• Problem to solve
Extract every line between the one with "You are a GUI" and the end of the entries, both included, word for word and free of pictures.

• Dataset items
--- START ---

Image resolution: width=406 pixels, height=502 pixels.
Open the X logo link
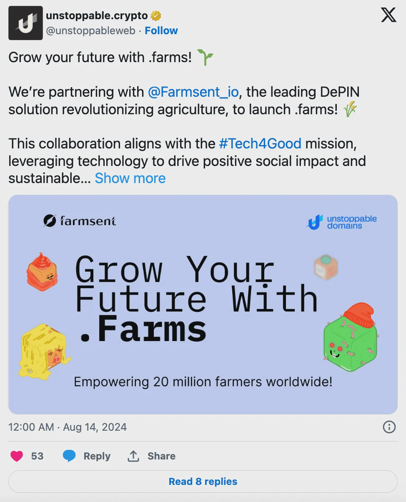[388, 15]
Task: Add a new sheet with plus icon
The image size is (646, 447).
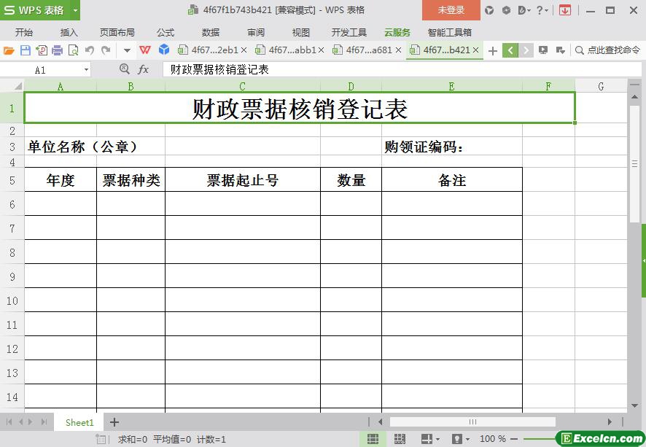Action: [114, 422]
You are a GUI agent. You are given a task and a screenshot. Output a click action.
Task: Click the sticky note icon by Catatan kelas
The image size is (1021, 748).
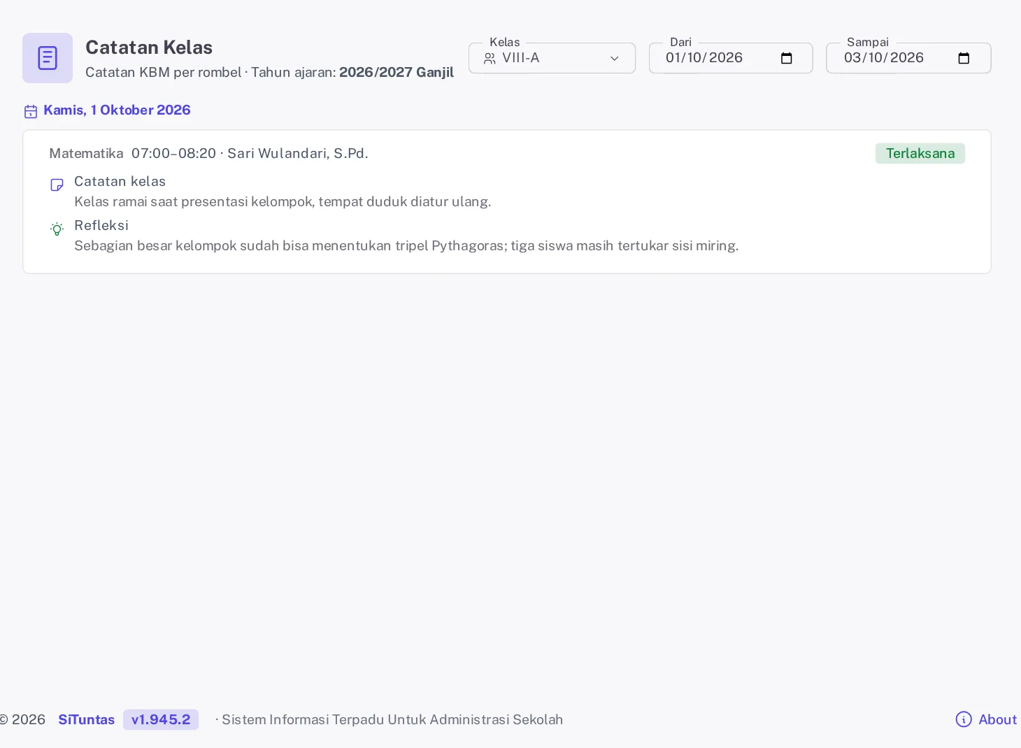pyautogui.click(x=57, y=185)
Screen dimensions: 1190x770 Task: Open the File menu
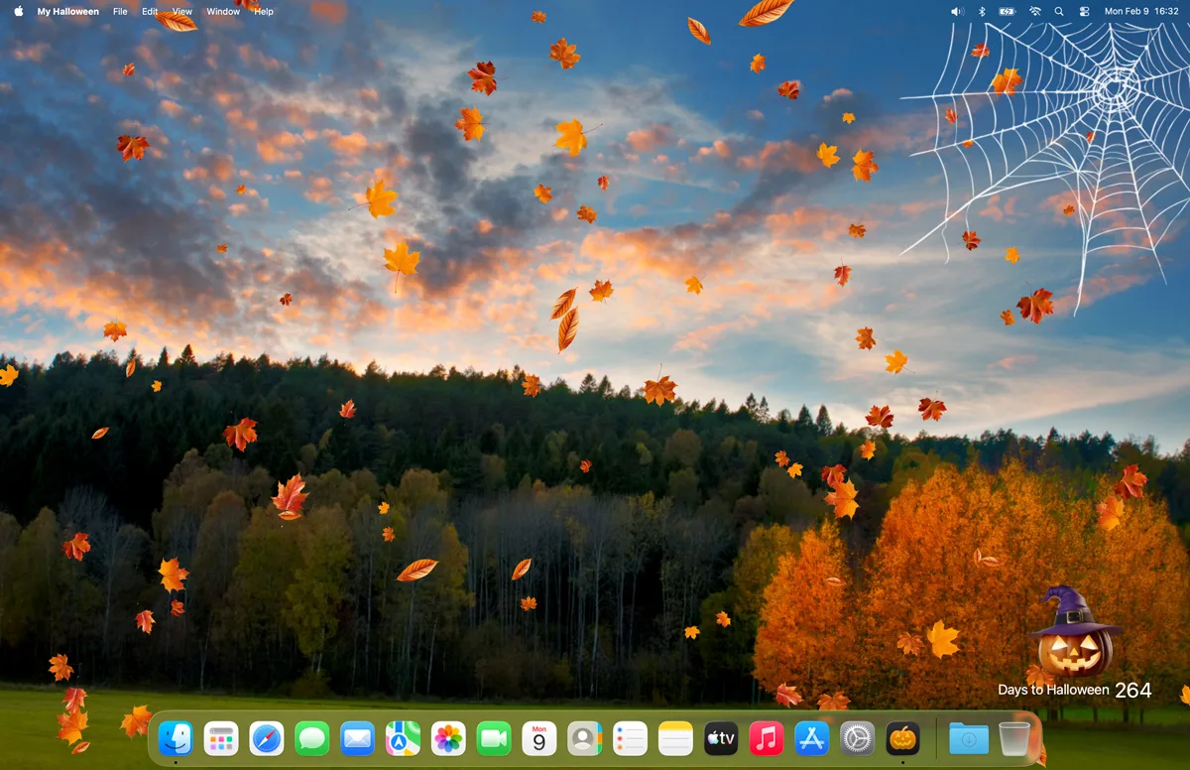coord(120,12)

--- END ---

• Written solution
You are a GUI agent. You are given a task and a screenshot. Output a click action.
Task: Click the sticky note icon by Catatan kelas
The image size is (1021, 748).
pyautogui.click(x=57, y=185)
Screen dimensions: 1190x770 Task: Open the File menu
coord(120,12)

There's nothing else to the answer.